In response to my last post about the Equifax debacle, one of my students sent me a link to this interesting article by Adam Levin, co-founder of Credit.com
I was curious how my student happened to find this, and I thought it was interesting that he is on the credit.com newsletter list because one of his doctors experienced a data breach and the doctor is provided him with credit monitoring by credit.com.
To keep things simple for you, I will quote the info that I found most useful but I encourage you to read the entire article, especially if you are a victim of the Equifax breach.
- There are problems with freezing your credit report
- The potential problems for those compromised go beyond credit cards and taxes
- You can sue Equifax if your data was compromised
- Tips for protecting yourself from now on
The Problem with Freezing Your Credit Report
“The New York Times reported still more bad news in the wake of the Equifax announcement.
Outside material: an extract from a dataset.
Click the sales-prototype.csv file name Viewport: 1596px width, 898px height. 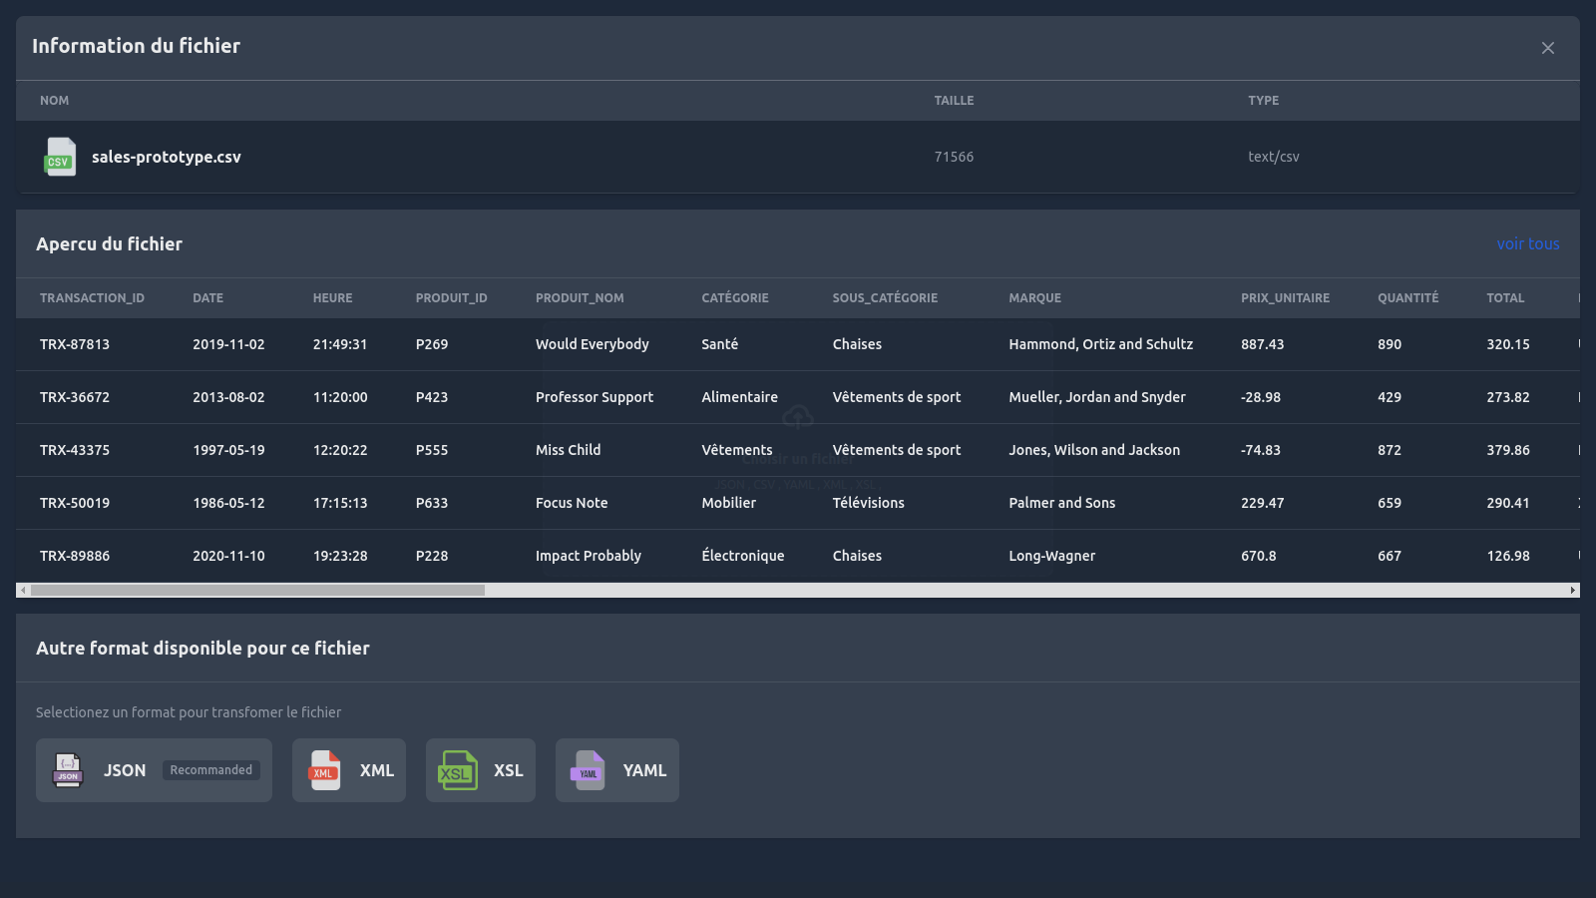(x=166, y=157)
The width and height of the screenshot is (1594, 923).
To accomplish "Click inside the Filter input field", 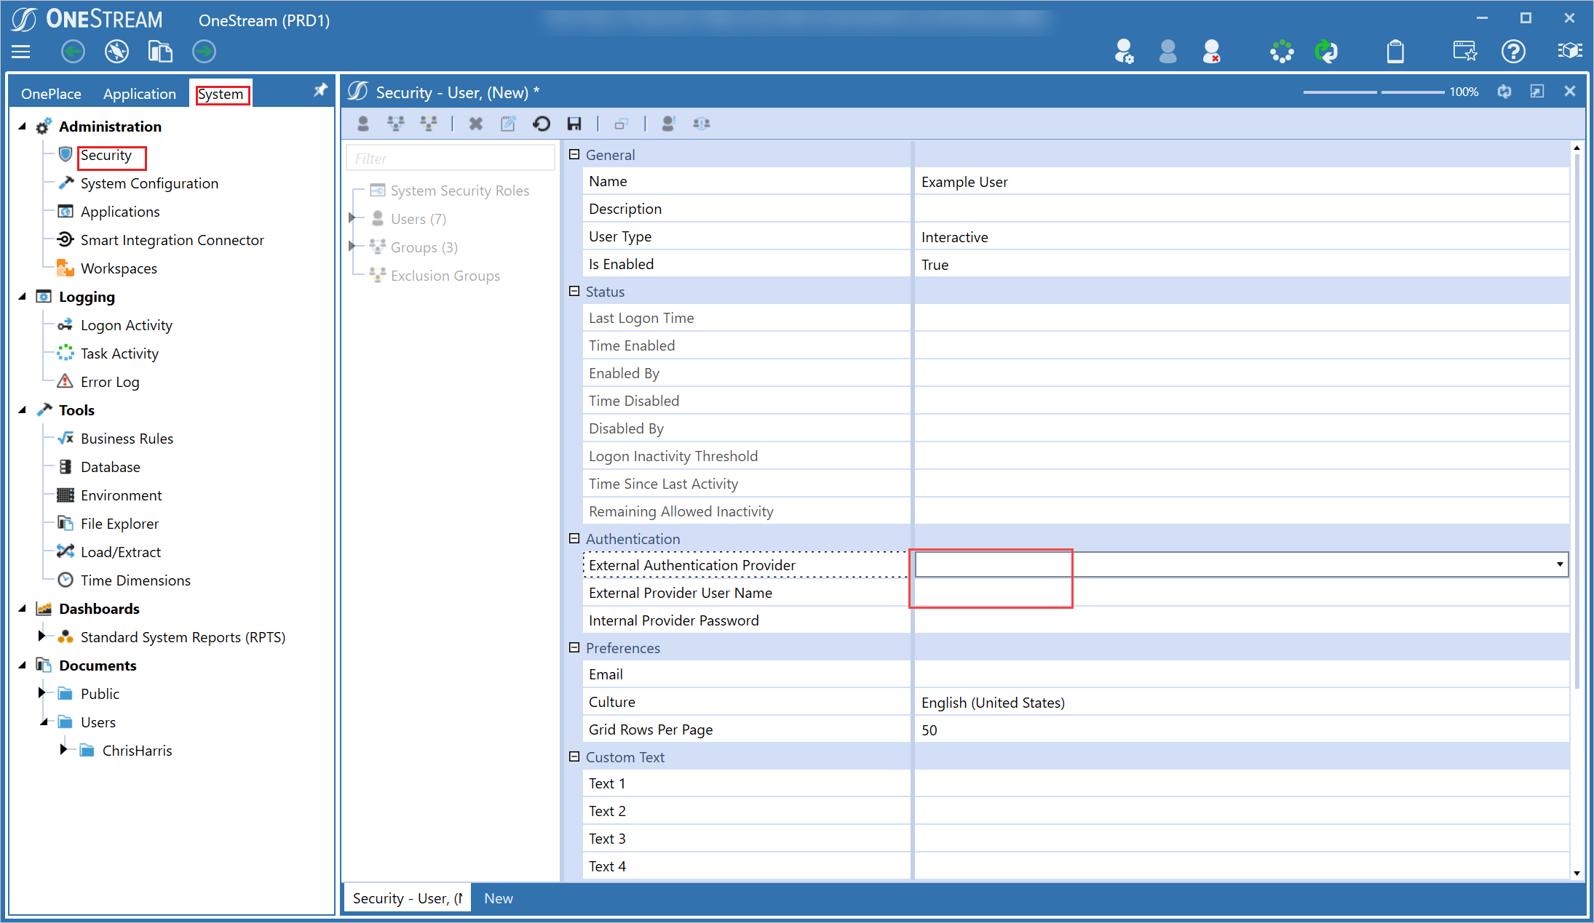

The credit freeze service the credit bureau offered (originally offered for a fee until it finally decided to provide it for free for 30 days) generated PINs that were based on the time and date the PIN was created. These PINs are required to release the freeze whenever you need to grant access to your credit files in connection with a loan, an apartment rental, or a job application (where permitted by law). Unfortunately, they’re laughably easy for a hacker to guess before then.
The bigger problem is that a freeze needs to be in place at all three reporting agencies in order to be effective. As credit expert John Ulzheimer told the New York Times, putting a freeze on your credit with only one reporting agency is ‘like locking one of three doors in your house and leaving the other two unlocked. You’re hoping the thief stumbles on the locked door.'”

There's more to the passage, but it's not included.